A Single Song

Lyrics

[Verso]
O caminho que se mostra não é o eterno
Não
As palavras que criamos perdem o exato som
Do nada surge tudo fato distante e vão
O nome dá limites ao que nunca é em vão

[Verso 2]
Desejo gera formas presa à dualidade
Sem forma habita o infinito a pura liberdade
Olhos que enxergam vazio encontram a verdade
Na tensão dos seus opostos dança a realidade

[Refrão]
Siga o fluir do vento sussurro sem direção
É o mistério eterno em cada respiração
Vida que vibra silêncio na palma da mão
Tudo é nada e tudo em uma só canção

[Verso 3]
Quem que sabe não fala quem que fala não vê
Há um brilho no silêncio guia pro renascer
A mente tenta tomar mas nunca vai conter
Como é o infinito não pra se entender

[Ponte]
Nada é permanente o ciclo é transformação
Uma gota no oceano que abraça cada grão
Deixe a água levar sem grito sem pressão
Na simplicidade é que habita a razão

[Refrão]
Siga o fluir do vento sussurro sem direção
É o mistério eterno em cada respiração
Vida que vibra silêncio na palma da mão
Tudo é nada e tudo em uma só canção

Composer Notes

The Tao Te Ching assumes a prepared reader. “The path that can be shown is not the eternal path” — unless you already know that Laozi is arguing against the Western/Greek idea of path as something fixed and transcendent, the statement is just mystery. I wanted the opposite: to begin with experience, not proposition. So the first verse negates (“The path that shows itself is not the eternal one”) and then confirms via negation (“No”) — you feel the refusal before you know what is being refused.

The lyrics work in two registers simultaneously. One is literal: “Words we create lose the exact sound / From nothing everything emerges, fact distant and vain.” I’m talking about how language always translates downward — the meaning doesn’t fit the form. But there’s a second register, embedded: while you listen, the song is playing, and you are hearing words that only approximate. The performative paradox happens live.

“Who knows does not speak; who speaks does not see” is a direct citation from Laozi (Tao Te Ching 15: 知者不言,言者不知). But I left it without quotation marks on purpose. The risk: the verse hangs suspended, might read as generic poetry. The defense: that’s exactly the point — you should feel uncomfortable with such a categorical claim without context. That discomfort is structural.

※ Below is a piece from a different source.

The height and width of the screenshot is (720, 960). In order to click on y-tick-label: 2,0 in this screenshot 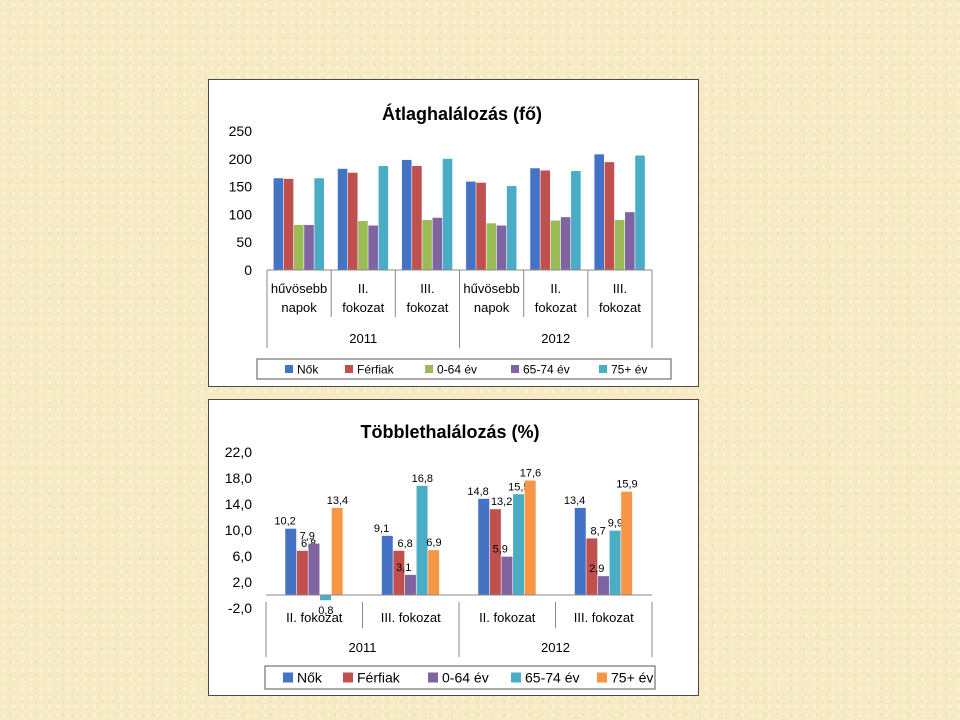, I will do `click(243, 582)`.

The chorus resolves and doesn’t resolve: “Everything is nothing and everything in a single song.” Not pantheism (all is one) nor nihilism (nothing matters). It’s the idea that plural and singular coexist — you can affirm totality without denying particularity. A single song is both the universal and the specific: it happens here, now, for you, but it’s also made of everything before. To name it is already to contain it.

Where this changes what you do: In your next meeting or discussion where you feel forced to choose between “everything is connected” or “everything is separate,” try the third: maybe you’re inside both simultaneously. It’s not an answer; it’s a question that blocks the false binary. That’s operational — it’s a lock you can consciously trigger.

The voice Suno chose is quiet, almost prayerful. Meditative, acoustic, almost unadorned — the opposite of solemnity. This works better than solemnity because it leaves empty space for you to inhabit.